Now she's on purple, now he's the turtle
Quanto a Júlia, ele sabe bem o que fazer: nada. No máximo, manter as conversas triviais, afinal ambos adoram dialogar sobre coisas inúteis e aleatórias, embora travestidas de cult. Os livros de Teoria Política (ele) e História Econômica (ela) que haviam comprado na semana passada, o novo álbum do Muse, as novidades sobre a turnê do Franz Ferdinand em Cosmopólia, qual filme assistir no cinema, o que escrever para a próxima aula de Oficina Literária etc.
Tocar no assunto "strawberry girl", no entanto, estava fora de questão. Não que Júlia se sentisse mal em falar dela, mas porque havia um clima sutilmente tenso entre os regressos da viagem. Embora tenha parado de brigar com Henrique, Cristine ainda não tinha obtido uma reconciliação completa com ele e outras pessoas: Manuela, Ingrid, Fábio... Aliás, a própria possibilidade de falar sobre 20 pessoas diferentes na mesma conversa desencorajava César de sequer mencionar essa temática! É claro, no entanto, que não via a hora de essa situação estranha se encerrar.
Ok, evito falar sobre ela com o César, mas me sinto na necessidade de entender o enigma que é Cristine. Temos tantas semelhanças e diferenças que não custa nada enumerar, com um top 5 para cada (juro que a pessoa viciada em listas dessa história não sou eu! É apenas para demonstrar uma teoria, tudo bem?).
S5 - Não nos damos tão bem assim com nossas respectivas famílias, emboras os motivos - e a maneira como lidamos com isso - sejam bem diferentes.

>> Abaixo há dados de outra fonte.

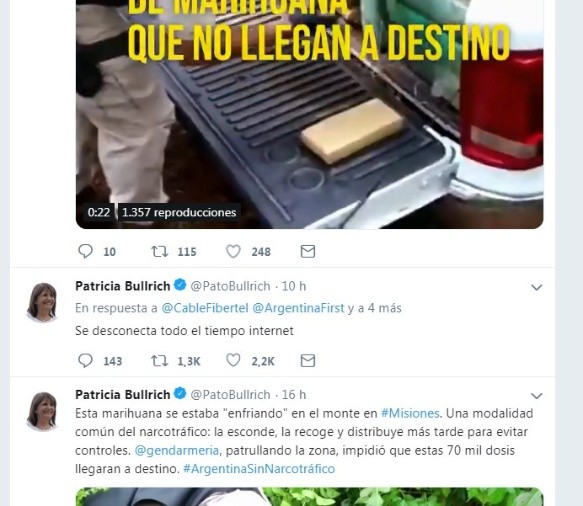Retweet the video tweet with 115 retweets
The width and height of the screenshot is (583, 506).
point(160,251)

S4 - Achamos que o César, embora tenha idéias bacanas, possui uma retórica fraca, e precisa desenvolver melhor sua capacidade de filosofar se quiser ganhar alguma discussão mais profunda e/ou não parecer prolixo e raso.

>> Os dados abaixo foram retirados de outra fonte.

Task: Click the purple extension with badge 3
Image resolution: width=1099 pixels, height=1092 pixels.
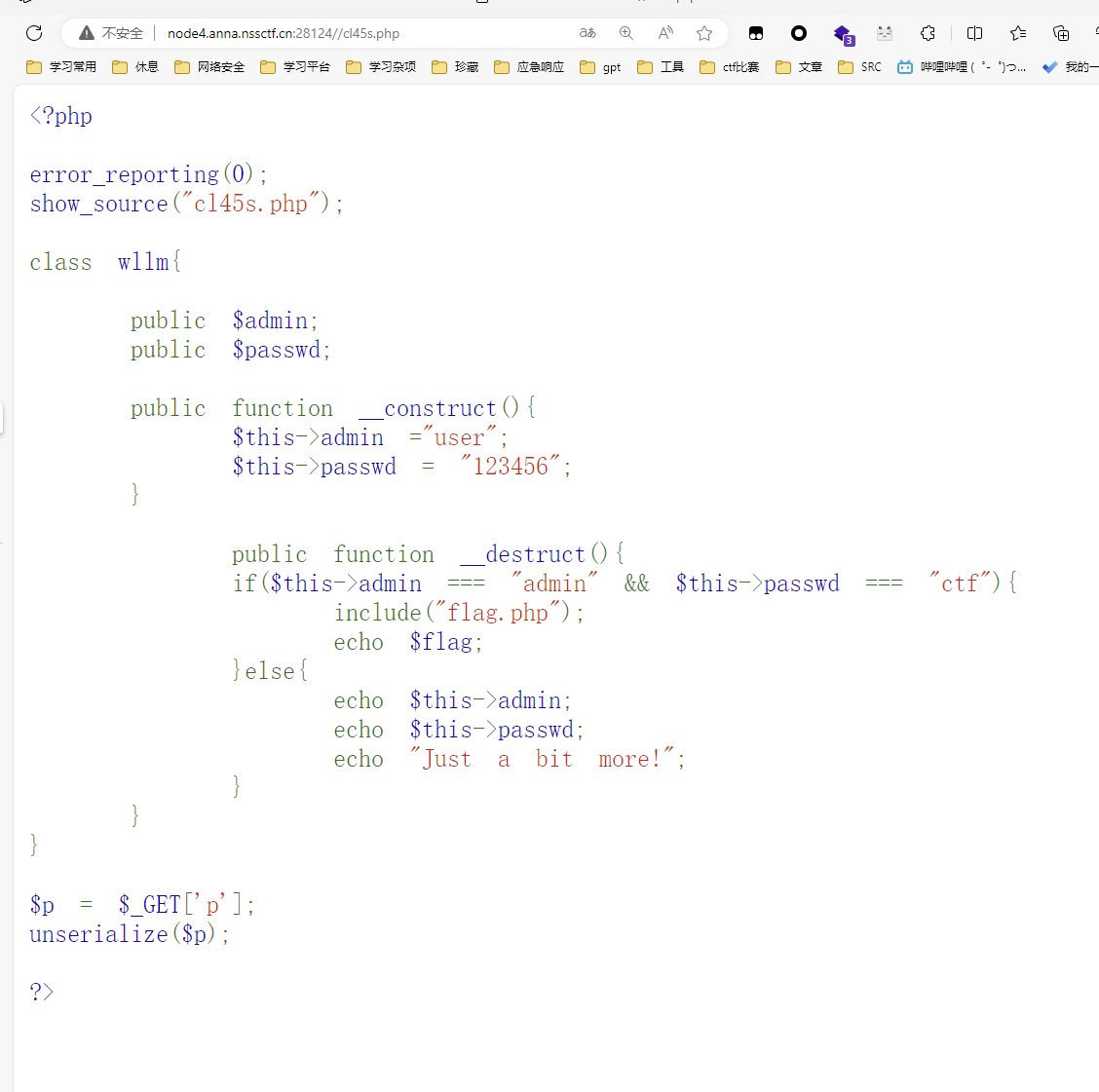Action: 843,34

S3 - Ela, assim como eu, é alta, magra, de pele branca e cabelos escuros. De quebra, também vive com a neura de que está gorda.
S2 - The Smiths foi a banda que salvou nossas vidas, embora eu também dê crédito para os Pixies nessa redenção.
S1 - Fazemos Relações Internacionais, e ambas somos REL frustradas às avessas. Porém, eu amo Economia e Literatura, e ela quer fazer Sociologia.
D5 - Ela tem os colhões (?) para mudar de curso, enquanto eu me conformarei em tirar o melancólico diploma de, hã, internacionalista.
D4 - Sem querer parecer imodesta, mas sou emocionalmente mais estável que ela. Essa constância não necessariamente é algo maravilhoso, mas vocês não entenderiam por que.
D3 - Eu não acho que Blur é uma mera boy band sem graça (que heresia!), e ela não pensa que a MPB é um inferno repleto de gente chata, pedante e pretensiosa.
D2 - Ela é de esquerda e eu, de direita. Sendo mais detalhista, a Cristine faz a linha desconstrutivista/feminista/socialista utópica, enquanto eu sou uma liberal-democrata à moda antiga, e "Chicago girl". Como o César é libertário e simpatizante do individualismo de Hayek, Ayn Rand e Thoreau, nem preciso falar que havia divergências ideológicas sérias entre eles...
D1 - Por último, Cristine tem menos receio de demonstrar sentimentos por alguém, o que é uma faca do dois gumes, pois não é fria e introspectiva como eu, mas se expõe mais facilmente a decepções e hostilidades.
O César ia adorar uma lista desse tipo, como vocês podem imaginar. Foi de propósito, afinal eu sei que ele vai ler isso e se segurar para não falar - pelo menos explicitamente - sobre esse duplo top 5 comigo amanhã.
Cansei. Vou tomar um chocolate quente e ir para cama.